Member of the Legislative Assembly of Western Australia
- In office 21 October 1914 – 22 March 1924
- Preceded by: Thomas Bath
- Succeeded by: Harry Griffiths
- Constituency: Avon

Personal details
- Born: 2 April 1864 Brailsford, Derbyshire, England
- Died: 20 June 1944 (aged 80) Kellerberrin, Western Australia, Australia
- Party: Country

= Tom Harrison (Australian politician) =

Australian politician

Thomas Hamlet Harrison (2 April 1864 – 20 June 1944) was an Australian politician who was a Country Party member of the Legislative Assembly of Western Australia from 1914 to 1924. He was the leader of the Country Party from 1919 to 1922.

==Early life==
Harrison was born in Brailsford, Derbyshire, England. He emigrated to Australia in 1884, initially settling in Queensland, then moving to Victoria, and finally arriving in Western Australia in the 1890s. Harrison lived in Coolgardie and York for a period, and later became a wheat farmer at Doodlakine. He was elected to the Kellerberrin Road Board in 1911, and served until 1915, including as chairman for a period of time.

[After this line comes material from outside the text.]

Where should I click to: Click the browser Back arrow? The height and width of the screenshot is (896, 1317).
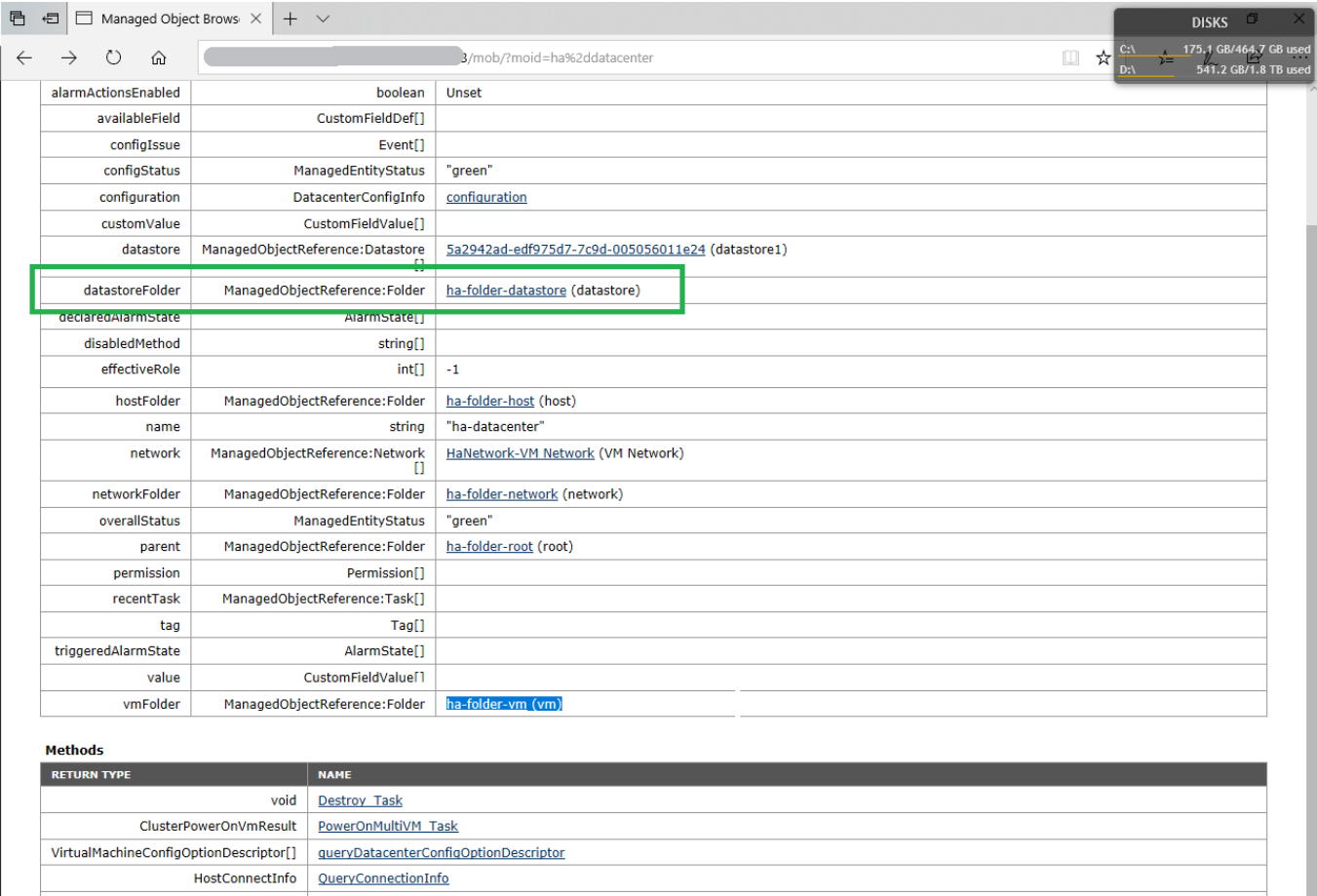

==Politics and later life==
At the 1914 state election, Harrison stood for the newly formed Country Party and was elected to the seat of Avon. He replaced the retiring Labor member, Thomas Bath. In July 1919, following the resignation of Francis Willmott, Harrison was elected leader of the Country Party, which was then in a governing coalition with the Nationalist Party (led by the premier James Mitchell). He continued in the position until August 1922, when he resigned to protest the elevation of a Country MP, Richard Sampson, to cabinet (as Colonial Secretary). Harrison felt that Mitchell had an obligation to consult with him in matters regarding his party's MPs, which he had not fulfilled, and that a more senior member of the party should have received the promotion (Sampson having only been in parliament since the 1921 election).

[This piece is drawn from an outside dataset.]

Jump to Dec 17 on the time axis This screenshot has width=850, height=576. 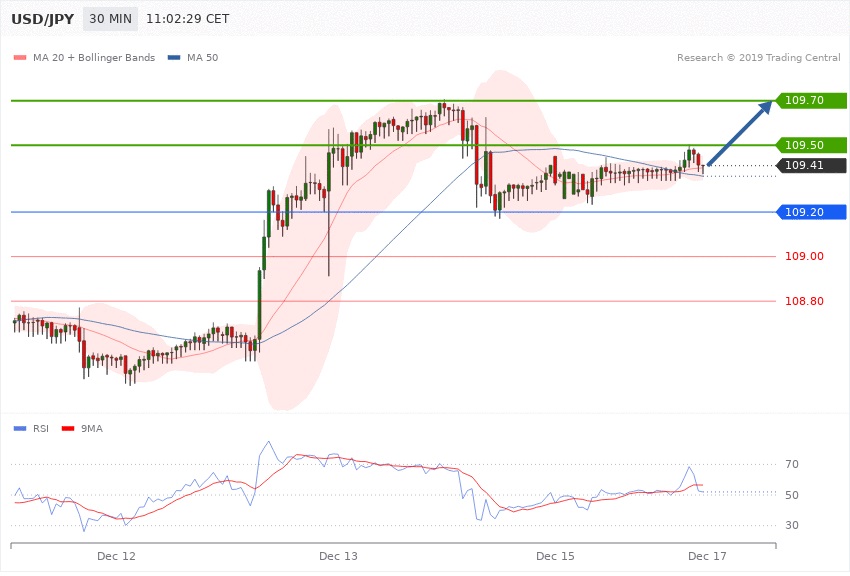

The Country Party split into two rival factions in 1923, with Harrison joining the Ministerial (or Government) faction, which comprised supporters of the coalition with the Nationalists. At the 1924 state election, he was opposed by Harry Griffiths, a member of the Executive (or Opposition) faction, as well as several other candidates. He was defeated by a large margin, receiving only 18.9 percent of the first-preference vote as Griffiths was elected in his place. After leaving parliament, Harrison returned to his Doodlakine farm. He died in Kellerberrin in June 1944, aged 80.